Ask HN: Simple single page application framework? - p3rry
Is there any super simple single page application framework present, so that even any noob UI Dev can easily get a SPA. 
I have an application where i have 3-4 html pages, there is not much of app logic but still i want to leverage Pros of a SPA without spending much time in gulp, webpack or browserify.
As its a simple webapp, i dont&#x27; want to complicate things with React, Angular, Meteor etc.
======
mikekchar
I wonder if it might be worth considering not using a framework at all. As
much as I'm not a huge jQuery fan, straight HTML with jQuery sounds like it
would fit the bill if what you are doing is super simple.
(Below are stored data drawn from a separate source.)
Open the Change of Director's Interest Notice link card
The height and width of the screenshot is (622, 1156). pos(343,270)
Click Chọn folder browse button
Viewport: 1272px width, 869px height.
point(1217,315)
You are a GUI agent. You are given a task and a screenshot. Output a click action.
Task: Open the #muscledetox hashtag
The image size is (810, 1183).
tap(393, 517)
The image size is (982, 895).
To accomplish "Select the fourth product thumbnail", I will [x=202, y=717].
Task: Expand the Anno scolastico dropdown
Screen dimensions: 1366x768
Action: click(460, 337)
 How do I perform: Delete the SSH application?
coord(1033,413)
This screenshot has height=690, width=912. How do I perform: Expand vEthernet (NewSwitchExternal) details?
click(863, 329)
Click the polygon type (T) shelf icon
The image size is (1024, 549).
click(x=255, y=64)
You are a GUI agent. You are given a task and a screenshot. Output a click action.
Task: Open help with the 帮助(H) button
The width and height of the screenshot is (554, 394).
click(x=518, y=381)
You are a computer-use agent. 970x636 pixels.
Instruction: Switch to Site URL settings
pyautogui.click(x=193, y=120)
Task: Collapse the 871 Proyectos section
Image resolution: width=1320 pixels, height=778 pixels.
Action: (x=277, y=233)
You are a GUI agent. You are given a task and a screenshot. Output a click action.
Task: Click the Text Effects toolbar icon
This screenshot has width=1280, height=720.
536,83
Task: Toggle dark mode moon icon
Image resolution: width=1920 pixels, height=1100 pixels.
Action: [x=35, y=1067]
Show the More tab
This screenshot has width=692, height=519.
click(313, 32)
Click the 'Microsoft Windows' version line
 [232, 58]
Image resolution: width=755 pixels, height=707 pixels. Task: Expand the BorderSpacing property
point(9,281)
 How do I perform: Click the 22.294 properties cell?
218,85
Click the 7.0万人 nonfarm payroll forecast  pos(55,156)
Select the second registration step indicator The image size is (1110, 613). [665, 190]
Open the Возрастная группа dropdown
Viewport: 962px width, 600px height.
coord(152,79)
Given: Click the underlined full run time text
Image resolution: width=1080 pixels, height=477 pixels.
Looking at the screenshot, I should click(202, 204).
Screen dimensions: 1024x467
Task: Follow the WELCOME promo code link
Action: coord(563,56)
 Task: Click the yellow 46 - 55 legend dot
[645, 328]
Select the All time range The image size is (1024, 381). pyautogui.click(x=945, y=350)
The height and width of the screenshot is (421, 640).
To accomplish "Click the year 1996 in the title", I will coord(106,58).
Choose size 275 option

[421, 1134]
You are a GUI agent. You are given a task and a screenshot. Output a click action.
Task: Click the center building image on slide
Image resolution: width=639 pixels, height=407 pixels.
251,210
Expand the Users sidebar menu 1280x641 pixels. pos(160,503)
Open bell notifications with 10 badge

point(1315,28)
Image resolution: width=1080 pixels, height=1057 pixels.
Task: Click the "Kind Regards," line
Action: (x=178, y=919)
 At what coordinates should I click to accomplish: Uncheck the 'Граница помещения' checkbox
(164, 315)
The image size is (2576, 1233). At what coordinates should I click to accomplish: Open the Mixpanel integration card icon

I could leave my recommendation like that, but I'm guessing that it's not all
that useful to you. The bit that worries me is the "that even any noob UI Dev
can easily get a SPA" part. Now if this is just because you are a noob and you
are worried about getting in over your head, I'll cheer you on and tell you
not to worry about it too much. Whatever you choose will take you longer than
you think and be harder than you thought, but you will eventually figure it
out.

However, if you are trying to hire unskilled workers to do the job and are
looking for a framework that will allow them to succeed no matter how crap
they are... That's very unlikely to succeed no matter what framework you
choose.

The thing about programming is that the devil is in the details. Libraries and
frameworks are about packing up common bits so that you can avoid repetitive
tasks. They don't actually make things "easier" from the perspective of not
needing to know what you are doing. Granted, some frameworks pave the way to
help you get started, but eventually what you need to do will deviate from the
tutorials and you will need to figure out what to do.

Whoever is doing the work needs to have the kind of mindset that allows them
to explore what they are doing and seek understanding. If they can do that
(and are given the time/opportunity to do that), they can succeed. If not,
then they simply will not succeed. Stuff will always be wonky if it even works
at all.

This is an order of magnitude more important than your choice of framework.
Especially for something simple, it really doesn't matter what you choose
(though I applaud the idea of trying to avoid unnecessary dependencies). What
matters is if the person doing the work is willing and able to dig to the
bottom of what they are doing and understand it.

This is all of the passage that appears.